The present study indicated that metformin could alleviate the induction of ferroptosis. Moreover, a previous study indicated that iron accumulation in macrophages promoted the formation of foam cells by decreasing the expression levels of ABCA1, ABCG1, LXRα, while it had no effect on the expression of CD36 and lectin-like low-density lipoprotein receptor-1(38). The present study concluded that iron accumulation ultimately aggravated the development of atherosclerosis. Combined with the results of the current study, it is hypothesized that metformin inhibits lipid accumulation by decreasing induction of ferroptosis in ox-LDL-stimulated macrophages.

The AMPK signaling pathway is a major intracellular energy metabolism pathway, which serves a protective effect on atherosclerosis by inhibiting inflammation, regulating lipid metabolism, antioxidant activity, as well as suppressing immune responses (39-41). In addition, The ERK/MAPK signaling pathway serves an important role in the process of atherosclerosis (42). The present study investigated the AMPK and ERK signaling pathways and the data demonstrated that metformin could increase the activation of the AMPK signaling pathway, while decreasing the activation of the ERK pathway in ox-LDL-stimulated THP-1 cells. Moreover, in ox-LDL-treated macrophages, application of an AMPK inhibitor to the cells promoted lipid accumulation, inflammation and increased the levels of ferroptosis, while application of an ERK inhibitor exhibited an opposite effect compared with that noted following treatment of the cells with the AMPK inhibitor.

Studies have shown that metformin moderates the process of atherosclerosis by inhibiting SREBP activity (43), vascular smooth muscle cell migration and autophagy induction (44,45) and it also promotes H2S production, which alleviates atherosclerosis (46). Following pretreatment of the cells with metformin, the data indicated that the AMPK and mammalian target of rapamycin signaling pathways, as well as the Krüppel-like factor 2 protein, a key regulator of the autophagy-lysosome pathway (47) that serves a vital role in regulating the process of atherosclerosis.

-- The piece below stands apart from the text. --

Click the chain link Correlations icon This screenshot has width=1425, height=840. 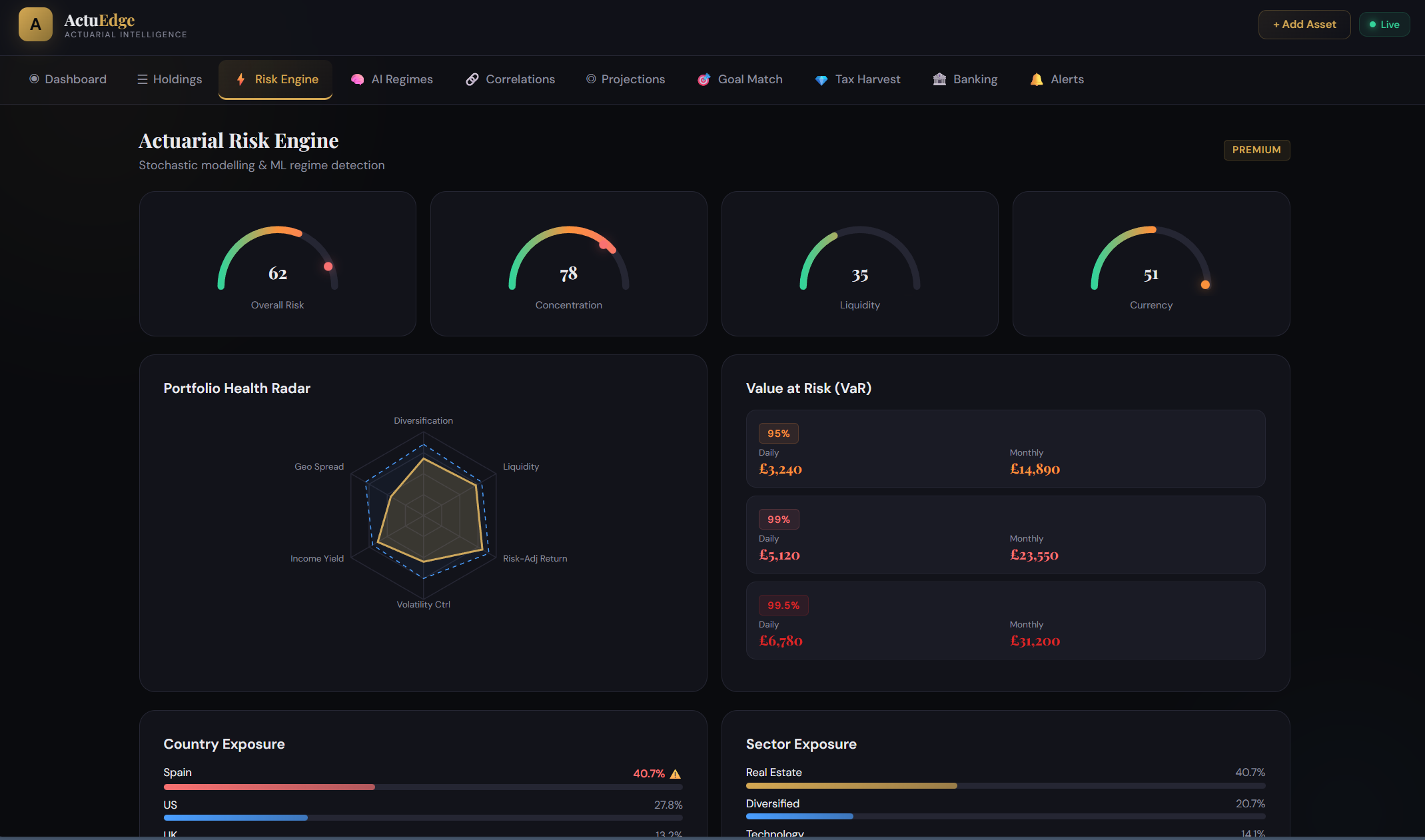tap(472, 79)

In conclusion, the present study provided strong evidence that metformin attenuated the formation of foam cells by downregulating SRA, CD36 and AEBP1 levels and by decreasing free cholesterol esterification, Metformin could also cause an upregulation in the levels of SR-B1 and ABCG1, whereas it alleviated the levels of inflammation and the induction of ferroptosis in ox-LDL-treated THP-1 cells via the AMPK/ERK signaling pathway. These results not only illustrated that metformin can hamper foam cell formation during atherosclerosis but also indicate a potential role for the use of this compound as a therapeutic agent for atherosclerosis.